Because of transport limitations, nutrient and growth factor concentrations vary significantly inside scaffolds and nonideal bioreactors, leading to large differences in the state and behavior of cells. However, population heterogeneity also results from the complex regulatory mechanisms that occur at the single-cell level. In addition, the single-cell and scaffold/bioreactor scales are tightly coupled through complex cell-cell and cell-environment interactions, as well as interactions occurring among the numerous cellular components. Clearly, comprehensive mathematical models are necessary for integrating the biological processes occurring at the bioreactor, tissue, cell and sub-cellular scales.

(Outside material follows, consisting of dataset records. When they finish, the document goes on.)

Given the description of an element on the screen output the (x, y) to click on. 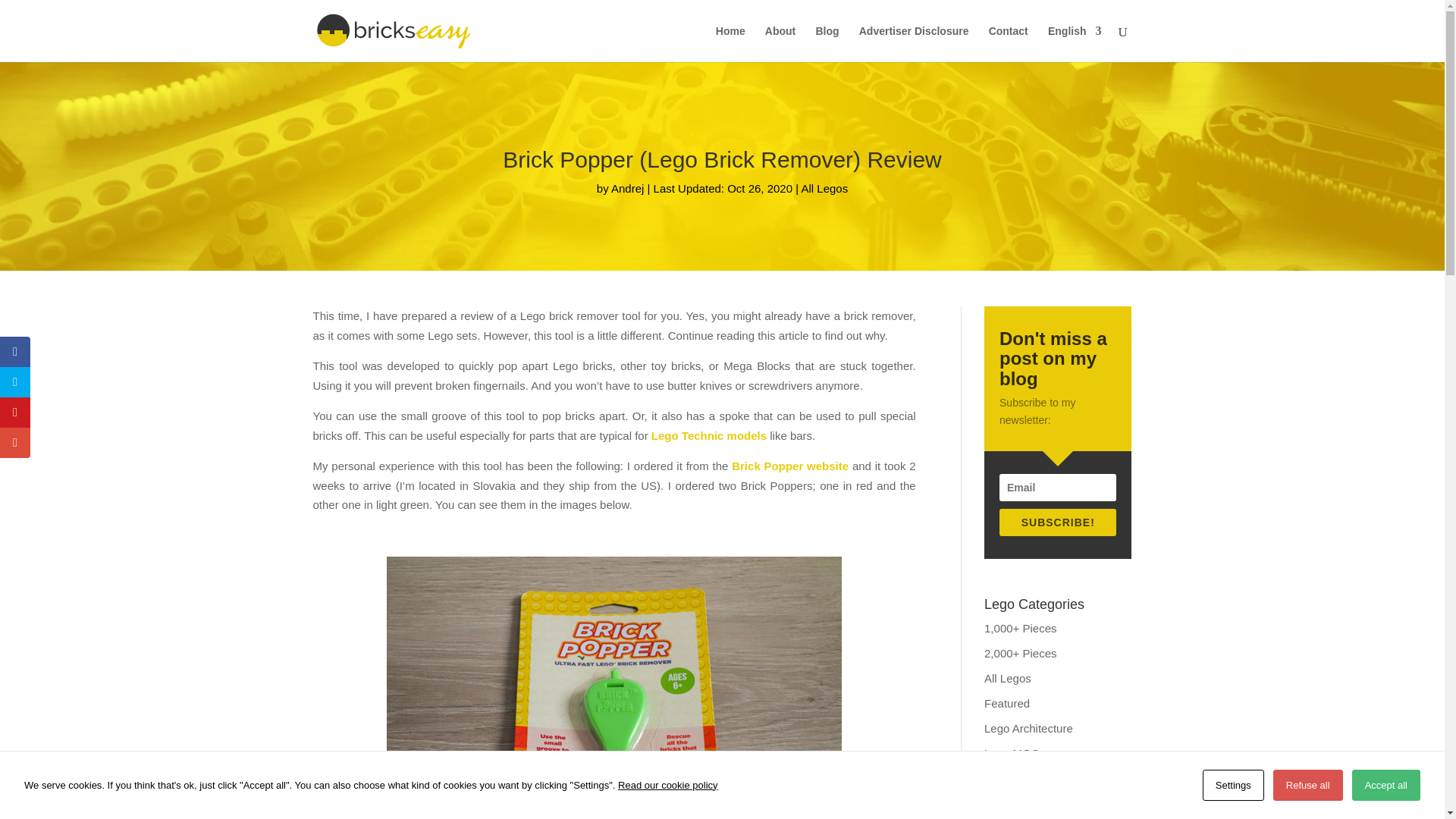
Lego Speed Champions (1045, 802)
Lego Architecture (1028, 727)
Advertiser Disclosure (914, 43)
Brick Popper website (790, 465)
All Legos (1007, 677)
Lego Technic models (708, 435)
SUBSCRIBE! (1057, 522)
English (1075, 43)
Lego MOCs (1014, 753)
All Legos (823, 187)
Lego Racers (1016, 778)
Contact (1007, 43)
Andrej (627, 187)
Posts by Andrej (627, 187)
Featured (1006, 703)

This study will first investigate the hypothesis that time-dependent addition of nutrients and/or growth factor to the media can be used to modulate the structure of regenerating tissues. To test this hypothesis, we will use a hybrid multi-scale comprehensive model consisting of (a) partial differential equations quantifying the simultaneous diffusion, convection and consumption of nutrients and growth factors in the interior of the scaffolds; and (b) a discrete model that tracks the migration and proliferation of heterogeneous cell populations on a three-dimensional cubic lattice. An implicit-explicit finite difference method is employed to discretize the transient PDE's and the resulting sparse linear system is solved with a preconditioned GMRES method. The computed local concentrations of nutrients or growth factors are used to modulate the cell locomotory properties and their division times. We assume here that tissue growth is limited by the availability of a key nutrient. Experimentally determined algebraic relations (Monod) are used in this case to modulate the cell proliferation rates and migration speeds according to the local concentrations of the critical nutrient.
To account for different cell phenotypes, the model considers cell populations that exhibit bimodal distributions of migration speeds, persistence and division times. The model also allows for cell death when the nutrient concentrations drop below a critical level for a given period of time. These two parameters can be different for each cell phenotype.
Simulation of 3D tissue growth is a computationally challenging problem requiring large grids to capture the growth of tissues of practically significant size. To meet this challenge, our algorithm has been parallelized to run on a Cray XD1 computer cluster. The computational domain is partitioned into subdomains along one dimension (slab decomposition) and each subdomain is assigned to a different processor.
For a given set of locomotory and metabolic parameter values, we will show that the initial conditions (cell seeding and initial nutrient concentration profile) influence the spatial distribution of the two cell subpopulations, as the cells segregate in different regions according to their phenotype. The structure of regenerated tissues can also be modulated by temporal variations of the boundary conditions (which can be of the Dirichlet, Neumann or mixed type). Boundary conditions can be dynamically manipulated by varying either the nutrient concentration in the culture media surrounding the scaffold or other operating conditions (like stirring speed or external fluid flow) that directly affect the external mass transfer coefficient. These results provide us with guidelines for a rational design of experiments that will lead to the formation of tissues with desired architecture.
Finally, we explore the effect of vascularization on the growth rates and structure of regenerated tissues. “Artificial” vessels with cylindrical or other shapes are placed in the 3D scaffolds to enhance the transport of nutrients to the interior of developing tissues. We will present simulation results that show how tissue development is affected by (a) the geometry of the artificial vessels, and (b) temporal variations in the flow rates of culture media or the concentrations of limiting nutrients.